Aber Venezuela ist v.a. für den US-Imperialismus viel zu wichtig, um nach dem dritten misslungenen Versuch aufzugeben, stellt doch der Sieg von Chavez einen Rückschlag für die US-Pläne in Lateinamerika dar. Die Regierung Chavez ist bei all ihren Schwächen ein Hindernis für die weitere neo-liberale imperiale Ausbeutung des Landes und des Kontinents dar.

Seit seinem Amtsantritt hat Chavez die Pläne zunichte gemacht, die venezualanische Ölindustrie zu privatisieren und damit die Kontrolle US-amerikanischer oder europäischer Konzerne zu verstärken. Im Gegenteil: die Gesundheits- und Bildungsprogramme haben gezeigt, dass die Einnahmen aus dem Ölexport nicht automatisch auf den Konten der Reichen landen müssen, sondern auch den Armen zugute kommen können.

US-Interessen im Wege

Die Regierung Chavez gehört außerdem zu den Kritikern der geplanten "Freihandelszone der Amerikas" (FTAA), welche die US-Kontrolle über Lateinamerika verstärken und den US-Multis privilegierten Zugang zu den Märkten gewährleisten soll. Hinzu kommt, dass Chavez mit Kuba kooperiert, ihm politische und wirtschaftliche Hilfe gewährt und somit den US-Boykott schwächt.

Ausserdem versucht Chavez, einen gegen die USA gerichteten Handelblock mit anderen lateinamerikanischen Ländern aufzubauen, der enge Beziehungen mit Mercosur (Freihandelsorganisation mehrer lateinamerikanischer Staaten) haben soll.

Daher steht Chavez in Washington ganz oben auf der Liste der "Staatsfeinde". Ein venezuelianischer Ex-Präsident, der jetzt im Exil in Miami lebt, hat daher den USA auch empfohlen, Chavez zu liquidieren und durch ein autoritäres Regime zu ersetzen.

Die US-Regierung muss hier - zumindest in der Öffentlichkeit - aber vorsichtiger sein. Chavez wurde durch eine überwältigende demokratische Mehrheit erneut als Präsident bestätigt. Außerdem stammen 13% aller US-amerikanischen Ölimporte aus Venezuela.

Ein Anschlag auf Chavez könnte in der gegenwärtigen Situation u.a. sogar zu einer weiteren sozialen und politischen Explosion in Venezuela und anderen lateinamerikanischen Ländern führen und so das Problem für den US-Imperialismus gar noch verschärfen.

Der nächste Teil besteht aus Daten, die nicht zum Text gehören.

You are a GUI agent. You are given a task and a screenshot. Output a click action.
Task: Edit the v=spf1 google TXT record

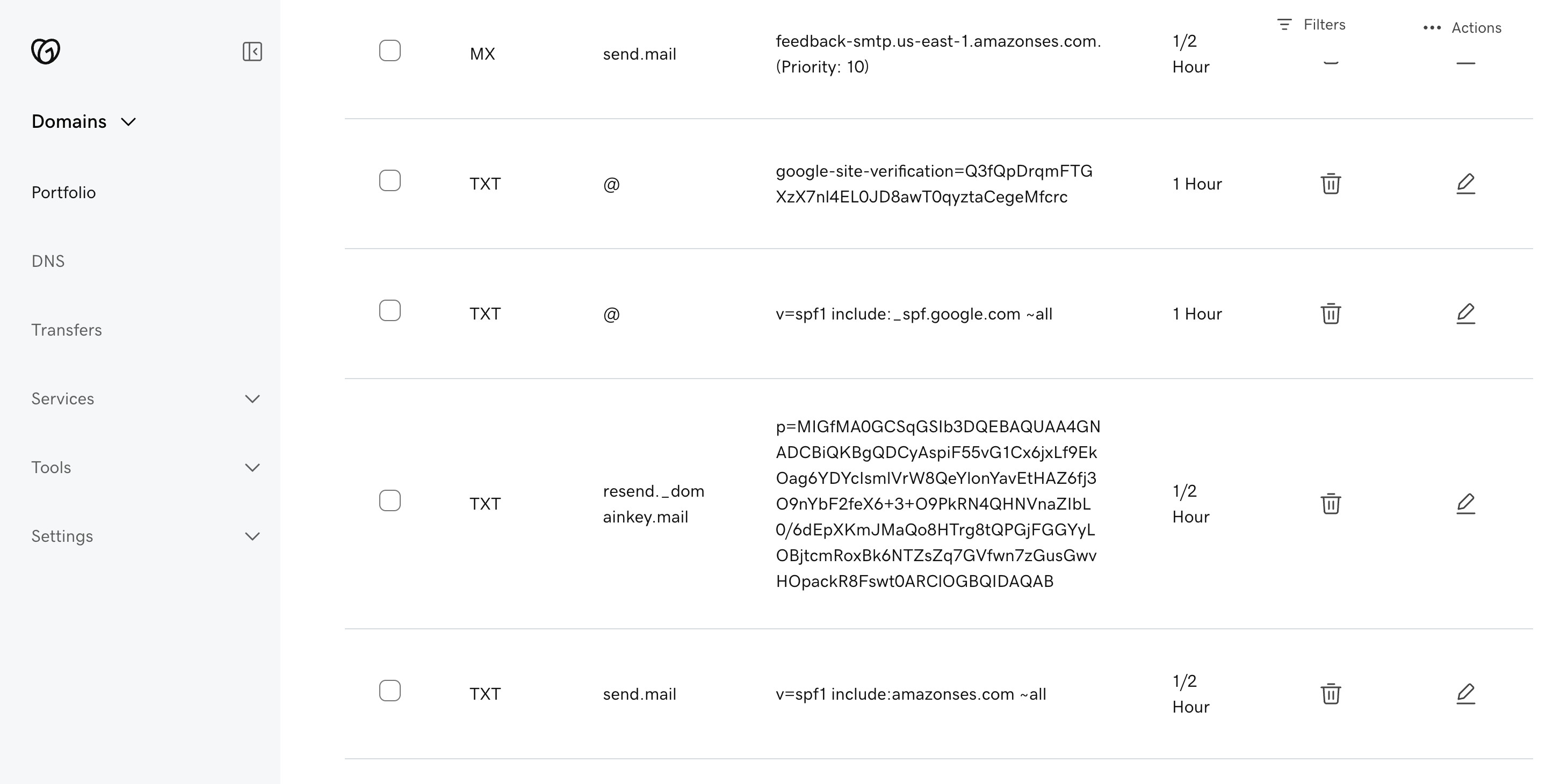pyautogui.click(x=1465, y=313)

Die unmittelbare Zukunft wird daher eher davon geprägt sein, Chavez zu ökonomischen Zugeständnissen zu zwingen. Dabei können sich die Imperialisten auf ein großes Plus verlassen: Chavez politisches Programm und die Klassenbasis seiner Politik.

Wofür steht Chavez?

U.a. wird das in einem Chavez-Interview mit Tariq Ali (veröffentlicht in: www. counterpunch.org; unsere Übersetzung) deutlich: "Ich glaube nicht an die dogmatischen Postulate der marxistischen Revolution. Ich akzeptiere es nicht, dass wir in einer Periode proletarischer Revolutionen leben. All das muss zurückgewiesen werden. Die Wirklichkeit sagt uns das jeden Tag. Versuchen wir, in Venezuela heute das Privateigentum abzuschaffen und eine klassenlosen Gesellschaft aufzubauen? Ich denke nicht."

Vielmehr ginge es darum, "den Armen zu helfen", den Reichtum umzuverteilen und die "Oberklassen" zu zwingen, ihre Steuern zu zahlen.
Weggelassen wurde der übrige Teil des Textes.